• **EXERCISE GOAL**
Retype every line of the records below character for character, omitting the pictures.

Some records
* * * * * * * * *
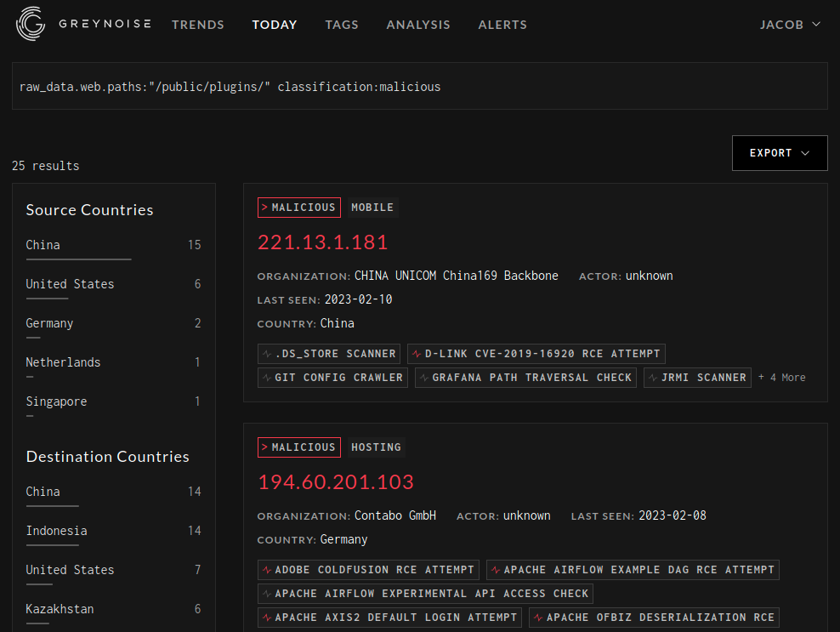Click the APACHE OFBIZ DESERIALIZATION RCE tag icon

(536, 618)
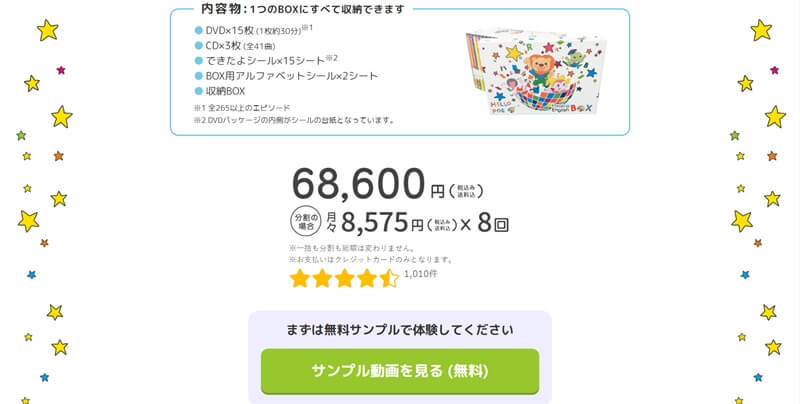The height and width of the screenshot is (404, 800).
Task: Click the blue bullet beside 収納BOX
Action: point(199,91)
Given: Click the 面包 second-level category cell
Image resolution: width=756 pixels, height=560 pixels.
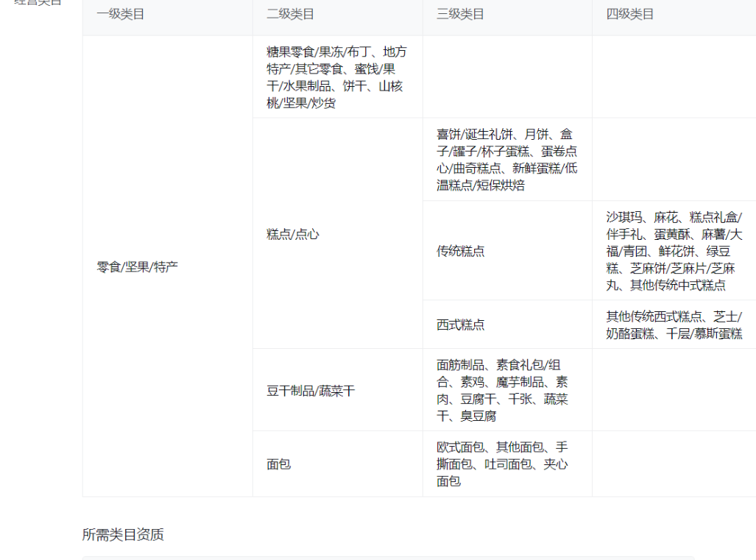Looking at the screenshot, I should click(278, 464).
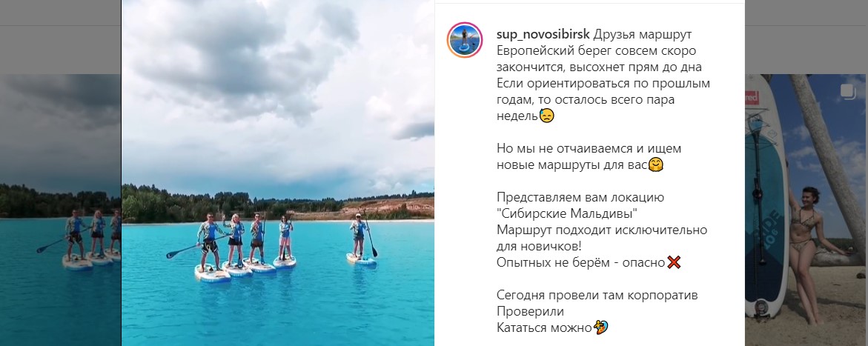Click the red cross emoji after "опасно"
This screenshot has height=346, width=868.
[x=673, y=262]
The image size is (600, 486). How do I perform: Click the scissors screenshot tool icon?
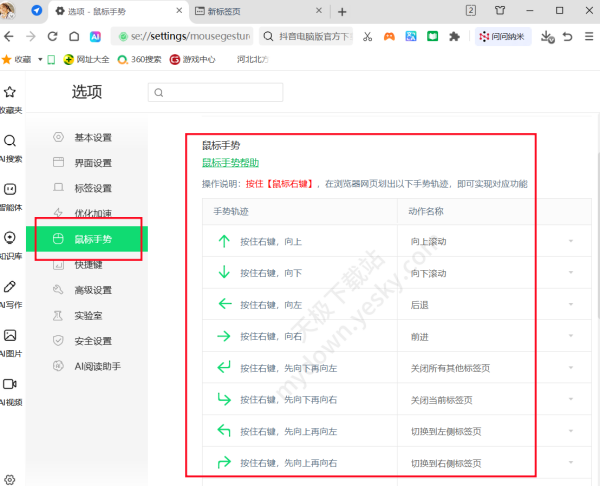[367, 36]
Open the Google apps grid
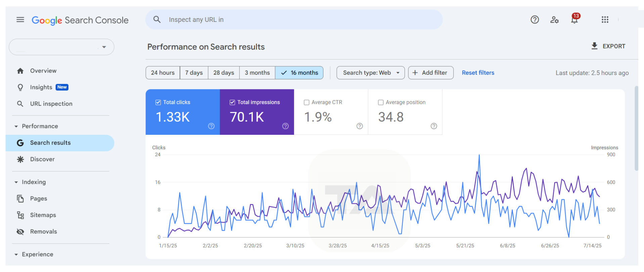Screen dimensions: 644x272 [x=605, y=20]
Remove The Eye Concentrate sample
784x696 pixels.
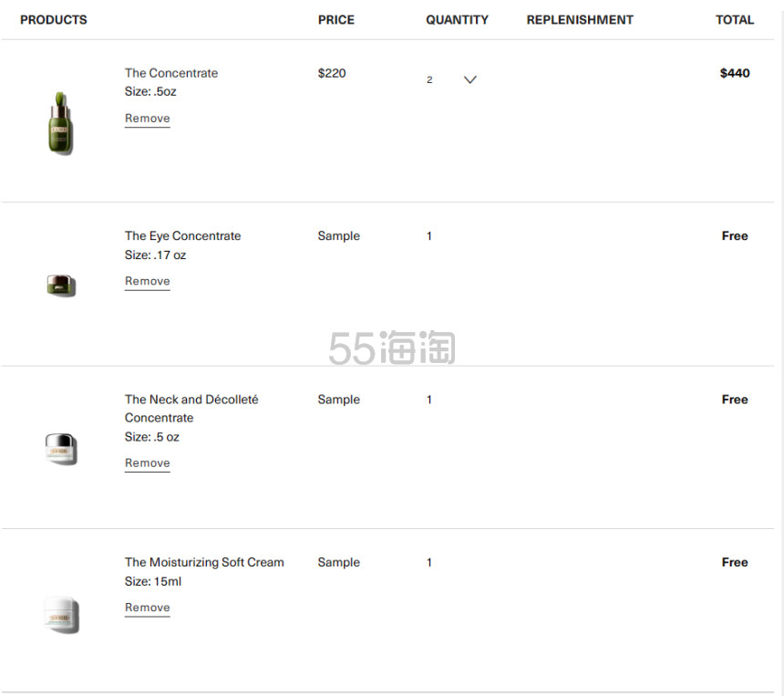tap(148, 281)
* * * * * * * * *
• **WRITTEN RESPONSE**
Click the APACHE OFBIZ DESERIALIZATION RCE tag icon

(536, 618)
The height and width of the screenshot is (404, 800).
Task: Click the blue bullet beside 収納BOX
Action: point(199,91)
Given: Click the 面包 second-level category cell
Image resolution: width=756 pixels, height=560 pixels.
Looking at the screenshot, I should click(278, 464).
Click the red cross emoji after "опасно"
This screenshot has height=346, width=868.
[x=673, y=262]
The image size is (600, 486). How do I perform: Click the scissors screenshot tool icon?
[367, 36]
Open the Google apps grid
Screen dimensions: 644x272 [x=605, y=20]
Remove The Eye Concentrate sample
784x696 pixels.
tap(148, 281)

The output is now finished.